Because of its diminutive size there’s no scanner, no automatic duplex printing, and not even a paper output tray.
Instead, the WF-110W is focused on quick and easy printing away from the facilities of a typical office. For a start, there’s a built-in battery, good for a claimed 50 colour or 100 black pages. You can directly power and recharge the printer from its supplied AC adaptor, or leave that at home and just use a USB connection that has powered USB ports.
The WF-110W also supports wireless networking, as you would expect, so you can set it up either with an access point such as a router, or connect through your laptop. Epson has covered everything: even if you end up with a PC, and with no internet access, you can install a basic Windows print driver via a USB connection to the printer itself.
The body plastics seem tough, and the paper input tray folds over to protect the colour screen and keep dust out of the paper slot. The tray has a 20 page capacity. We found it coped with a small amount of overloading, but experienced misfeeds when we got to around 28 sheets of 80gsm paper.

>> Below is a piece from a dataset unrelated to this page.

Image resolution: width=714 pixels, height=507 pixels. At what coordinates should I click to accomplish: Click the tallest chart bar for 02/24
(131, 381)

What are the results like?
For performance, it's not going to be fast, but if you don’t expect too much from the WF-110W you won’t be disappointed. Epson says it will print black text at seven pages per minute (ppm), rising to 9.6ppm at draft quality during our tests. While Epson says it will hit 4ppm on colour prints, we managed to print out 3.5ppm on our complex graphics test, On battery power, the print speed reduces considerably down to 3.1ppm on just black printing.

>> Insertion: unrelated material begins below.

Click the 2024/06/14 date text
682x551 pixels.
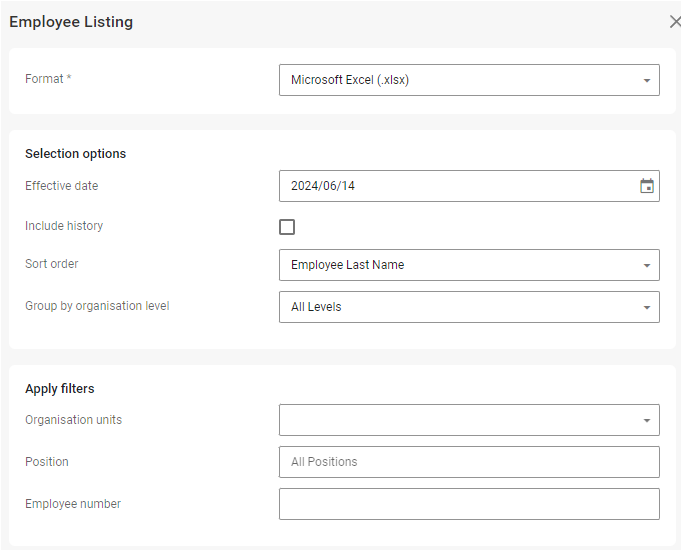pos(320,186)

That said, there’s little compromise on print quality. Black text was firm and dark, while graphics were also strong, exhibiting just some subtle banding on a couple of colourful banners we printed off. Photo printer performance leaves a little to be desired, I printed Six 6x4in postcards which took more than half an hour, and the results lacked the high-gloss finish you’d get from a photo-focused printer, though they were acceptable if you are not too fussy.
Running costs are not particularly cheap, when it comes to black ink. While the supplied 250-page black and 200-page colour cartridges still had plenty of ink remaining after our standard tests – their replacements work out at 12.5p per page. Of this, the black component comes out at a costly 6p per page.
The WorkForce WF-110W doesn't do everything as well as bigger printers which is only to be expected, but it’s ideally suited to the role it’s built for. Don’t expect too much of it when it comes to capacity and features, you will need to get back to the office printer for that. But for on-the-go printing it's just the job. A genuine portable printer that will serve you well.